Even ignoring the numerical instability of the inversion process, you can see that A*(B\b) is faster than inversion, and that qr(B) is faster when used as a precomputed auxiliary.

Edit: Added in LU decomposition, because it’s the preferred algorithm.

4 Likes

Yes, the standard caveat applies that you are normally better off not using matrix inverses at all, but rather computing the factorization object (typically LU factorization for solving linear systems).

1 Like

Yep, I think that using StaticArrays for my problem will be the wisest. All of my matrices are 2x2 or 4x4.

But I have a question: why do you use SMatrix instead of MMatrix? Isn’t it mutable, since you are reusing the space?

Thanks for the insight. I am aware of it, but unfortunately there is no way around this. I need sometimes to plot each of the elements of the inverse matrix.

There is no multiplication afterwards, so I get no benefit from that. :wink:

Whoa, this is deep level stuff haha. Thanks for the info!

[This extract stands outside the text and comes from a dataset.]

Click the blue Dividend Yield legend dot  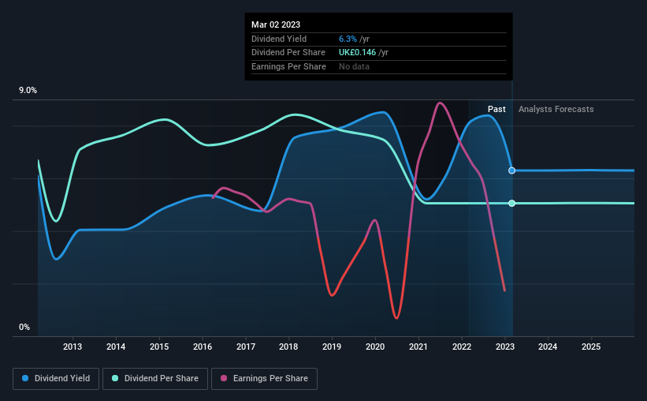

You don’t need to overwrite individual elements of the matrix — you are overwriting the whole matrix with its inverse. So just SMatrix is fine. (The temporary intermediate calculations are done in registers or on the stack, so no need to worry about allocations there.)

I think that using StaticArrays for my problem will be the wisest. All of my matrices are 2x2 or 4x4.

Yes, in this case they will be an order of magnitude (at least!) faster than calling out to LAPACK.

4 Likes